Content starts
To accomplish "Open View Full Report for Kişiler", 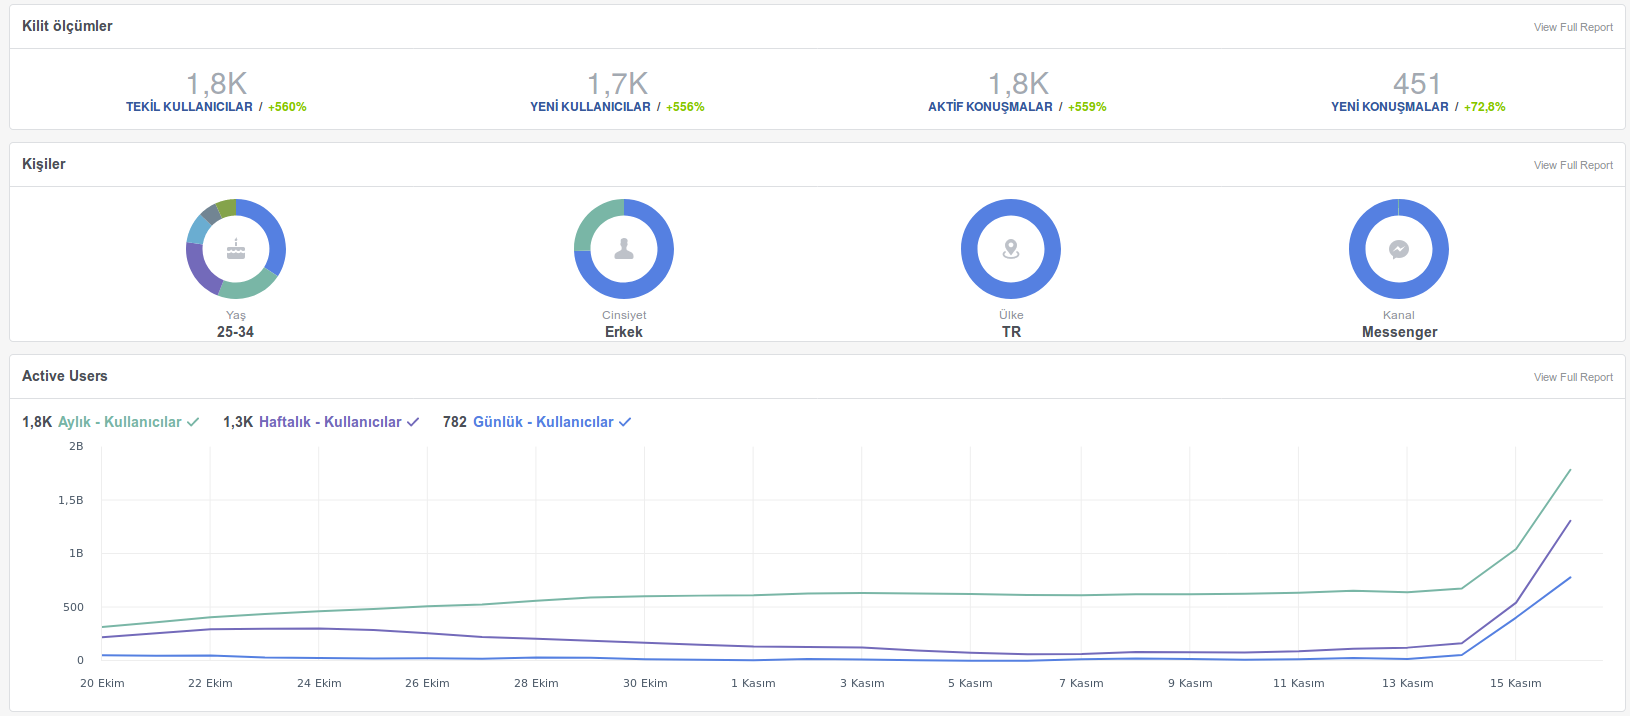I will [x=1573, y=165].
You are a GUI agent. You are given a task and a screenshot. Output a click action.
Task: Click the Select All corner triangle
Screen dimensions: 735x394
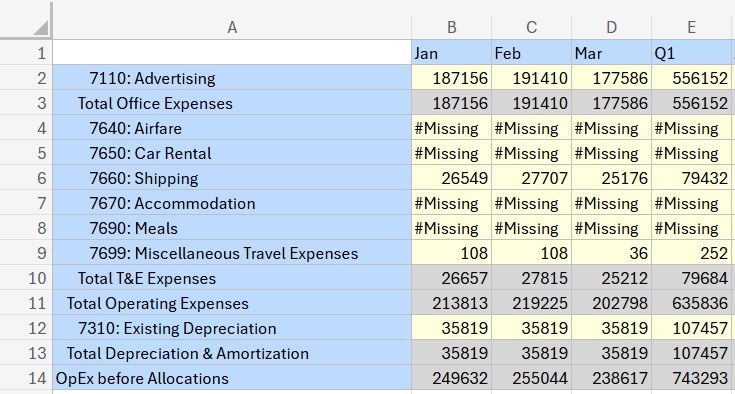pyautogui.click(x=41, y=28)
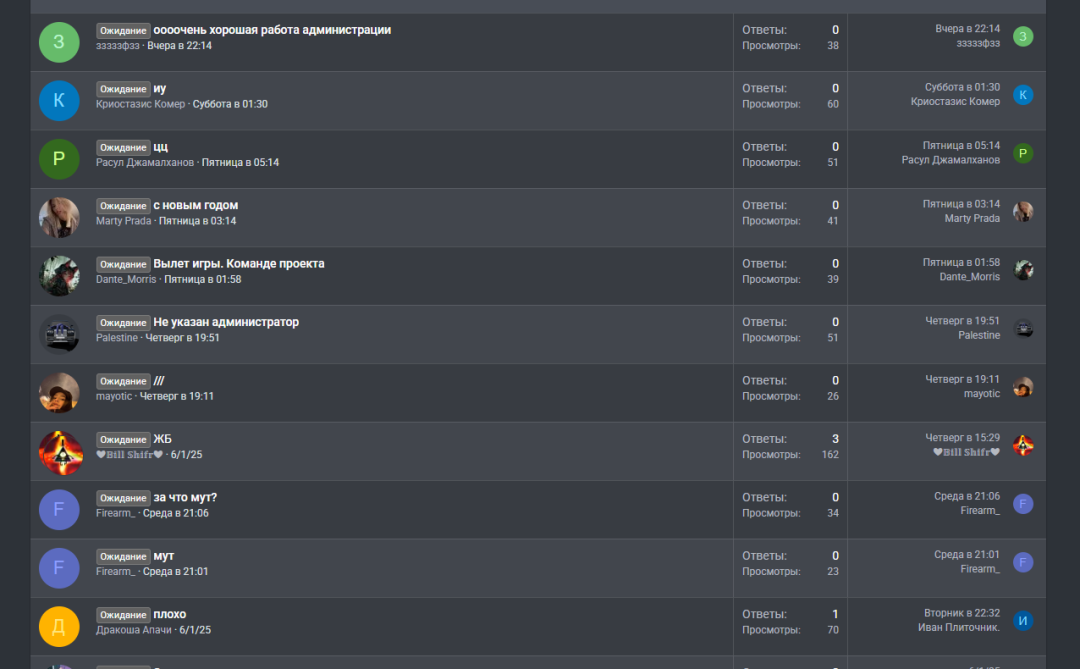The height and width of the screenshot is (669, 1080).
Task: Open thread "оооочень хорошая работа администрации"
Action: 272,30
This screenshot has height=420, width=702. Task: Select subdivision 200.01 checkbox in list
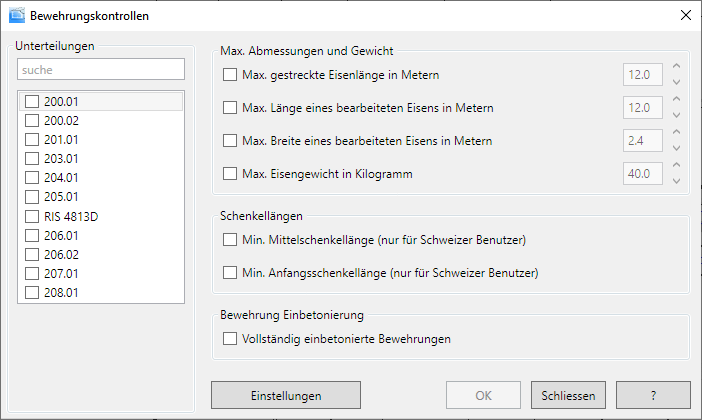pos(33,101)
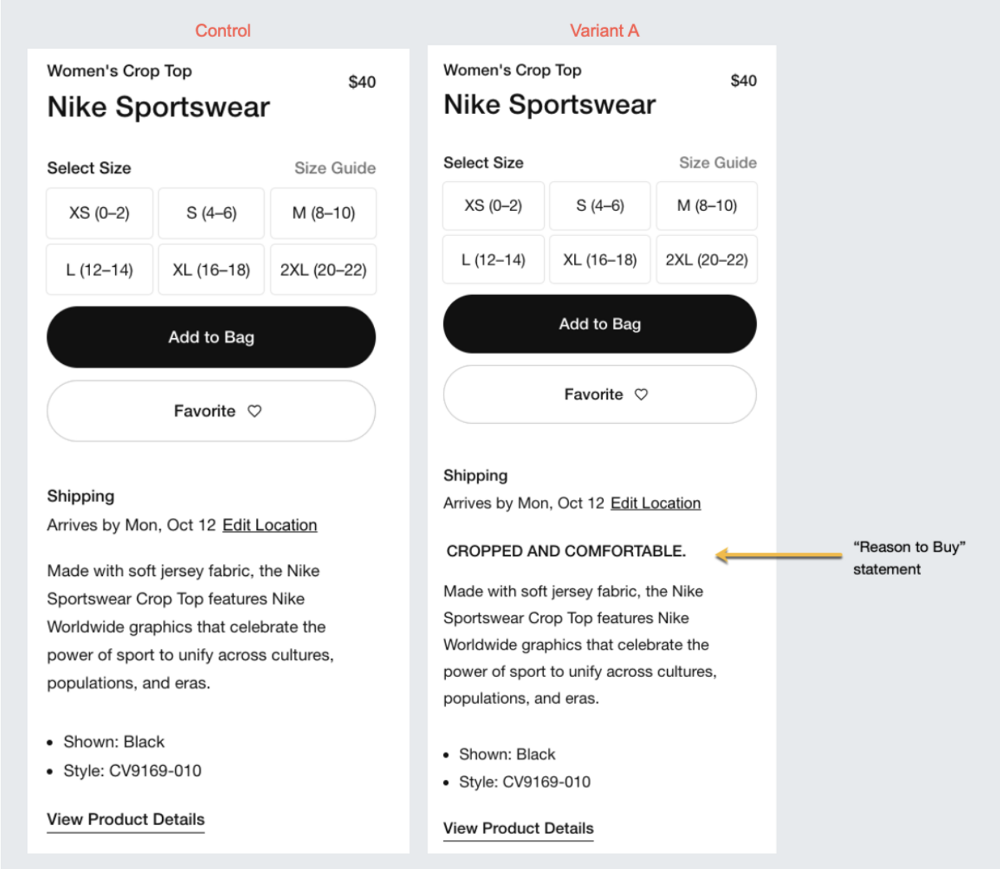Choose S (4–6) size in Variant A
The height and width of the screenshot is (869, 1000).
coord(600,206)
Content ends
Your task is to quote exactly the lines from the one with "This screenshot has" through the end of the material, both included, without reproducing any pictures.

— RESULT FOR THIS TASK —
This screenshot has height=420, width=702. Task: Select subdivision 200.01 checkbox in list
pos(33,101)
Choose S (4–6) size in Variant A
The height and width of the screenshot is (869, 1000).
coord(600,206)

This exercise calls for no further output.